We want to encourage people to grow their own produce, like making a winter harvest soup from your very own vegetables in the ground or enjoying cake that is not just a treat but good for you. All natural, all healthy and you know exactly where it comes from and what goes into it.
Making a Change
People are more health-conscious nowadays but it is a challenge to stick to a healthy diet and choose healthy food. Say 'health food' and what comes to mind is denial. I will scream if I see another protein ball. It's not a very effective way to get people interested in eating healthy. I believe there has to be another way to eat healthily and still enjoy it.
One of our chocolate cakes is made from pureed chickpeas and coconut flour and topped with fresh lavender. The chocolate ganache is made with cocoa, maple syrup, coconut cream - nothing but good ingredients. A power-packed healthy chocolate cake. And delicious to boot.
Eating healthy is not about punishing ourselves and it is not about denial and punishment. You don’t have to follow rules or make sacrifices to enjoy foods that you want, just be flexible and open to changing your thinking. The only compromise we make is thinking laterally and deleting a lot of unnecessary ingredients. When I want to make traditional foods, I consider what ingredients I can use to substitute the gluten, fats and sugar to create dishes that are not only nutritious but look and taste even better than the 'real thing'.

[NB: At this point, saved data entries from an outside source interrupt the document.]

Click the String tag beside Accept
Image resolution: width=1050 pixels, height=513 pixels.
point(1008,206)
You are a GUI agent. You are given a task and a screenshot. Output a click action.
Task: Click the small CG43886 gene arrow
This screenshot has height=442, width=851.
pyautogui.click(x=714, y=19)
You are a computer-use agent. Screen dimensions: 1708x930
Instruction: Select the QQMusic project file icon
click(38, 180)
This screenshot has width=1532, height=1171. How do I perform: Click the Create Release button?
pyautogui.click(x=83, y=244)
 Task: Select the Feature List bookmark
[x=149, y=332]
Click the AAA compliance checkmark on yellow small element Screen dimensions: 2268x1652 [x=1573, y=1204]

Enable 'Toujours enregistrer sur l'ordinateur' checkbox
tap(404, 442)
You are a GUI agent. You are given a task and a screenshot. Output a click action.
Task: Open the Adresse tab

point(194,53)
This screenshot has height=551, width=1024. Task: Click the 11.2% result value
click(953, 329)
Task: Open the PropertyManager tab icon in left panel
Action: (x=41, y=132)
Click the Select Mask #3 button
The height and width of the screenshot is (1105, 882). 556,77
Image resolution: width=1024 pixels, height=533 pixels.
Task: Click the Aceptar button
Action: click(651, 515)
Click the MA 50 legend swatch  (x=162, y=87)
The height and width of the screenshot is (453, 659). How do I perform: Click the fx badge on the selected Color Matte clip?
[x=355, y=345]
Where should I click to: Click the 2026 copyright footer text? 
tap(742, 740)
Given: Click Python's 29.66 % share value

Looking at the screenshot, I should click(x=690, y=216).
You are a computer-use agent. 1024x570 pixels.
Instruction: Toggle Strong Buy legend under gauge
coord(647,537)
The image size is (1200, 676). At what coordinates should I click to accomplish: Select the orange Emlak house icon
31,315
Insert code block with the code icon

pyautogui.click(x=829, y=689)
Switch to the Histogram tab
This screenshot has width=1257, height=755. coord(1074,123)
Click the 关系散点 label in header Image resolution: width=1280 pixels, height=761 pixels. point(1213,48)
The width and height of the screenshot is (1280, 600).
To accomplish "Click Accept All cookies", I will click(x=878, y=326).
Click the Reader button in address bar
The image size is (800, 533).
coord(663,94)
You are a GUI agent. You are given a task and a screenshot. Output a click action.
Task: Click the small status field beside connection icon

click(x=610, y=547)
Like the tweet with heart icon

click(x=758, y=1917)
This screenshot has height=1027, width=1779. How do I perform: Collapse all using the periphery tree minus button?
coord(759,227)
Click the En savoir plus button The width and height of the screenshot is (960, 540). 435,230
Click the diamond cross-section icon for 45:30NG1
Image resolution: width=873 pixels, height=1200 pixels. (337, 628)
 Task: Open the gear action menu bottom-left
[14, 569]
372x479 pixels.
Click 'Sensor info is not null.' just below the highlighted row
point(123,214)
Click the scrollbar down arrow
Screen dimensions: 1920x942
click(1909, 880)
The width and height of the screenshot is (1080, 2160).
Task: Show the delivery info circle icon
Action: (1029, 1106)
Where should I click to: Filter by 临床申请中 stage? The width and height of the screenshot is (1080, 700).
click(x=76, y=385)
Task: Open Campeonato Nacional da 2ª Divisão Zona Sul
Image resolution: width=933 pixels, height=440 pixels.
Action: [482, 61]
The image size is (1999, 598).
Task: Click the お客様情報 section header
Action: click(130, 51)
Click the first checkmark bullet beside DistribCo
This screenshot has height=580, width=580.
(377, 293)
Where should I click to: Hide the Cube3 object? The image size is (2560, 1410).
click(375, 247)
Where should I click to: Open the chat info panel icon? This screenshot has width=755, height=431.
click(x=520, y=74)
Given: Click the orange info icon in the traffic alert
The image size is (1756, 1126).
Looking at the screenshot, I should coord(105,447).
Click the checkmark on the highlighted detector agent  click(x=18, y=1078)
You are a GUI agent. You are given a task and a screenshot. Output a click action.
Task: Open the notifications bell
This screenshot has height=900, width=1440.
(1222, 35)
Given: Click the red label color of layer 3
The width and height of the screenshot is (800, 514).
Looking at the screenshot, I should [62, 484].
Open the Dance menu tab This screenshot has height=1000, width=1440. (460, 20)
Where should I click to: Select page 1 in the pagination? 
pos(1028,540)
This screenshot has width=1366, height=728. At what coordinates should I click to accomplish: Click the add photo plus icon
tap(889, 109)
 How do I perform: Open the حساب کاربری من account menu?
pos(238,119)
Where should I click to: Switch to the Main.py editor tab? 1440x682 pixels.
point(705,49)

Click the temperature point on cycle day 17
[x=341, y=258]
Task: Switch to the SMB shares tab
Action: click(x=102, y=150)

And Making that Change Together
Getting the community and local businesses, producers and artisans involved is key to our idea of sustainability. Provenance is important and it involves getting like-minded people to collaborate. Getting the right people takes patience and time. It is also about the ethos of each business - are they totally sustainable, is everything completely natural, is everything reusable or can be recycled and have they been created with a minimum of production (to save energy). These are questions we have to consider when we think about the partners we would like to have with us on this sustainability journey.
Cost is the other challenge. It would not make much sense putting natural or ecological products out on the market if they are so expensive and exclusive that most people cannot afford it. It is really about making sustainability accessible, not just geographically in terms of where it takes place in the community, but also economically accessible, for us to offer it, and for others to receive it.
Easing into Healthy Eating
For the average person to get started on healthy eating, putting them on a vegan diet can feel like too much of a challenge and the idea is not to put people off or give them the wrong idea about what healthy eating involves.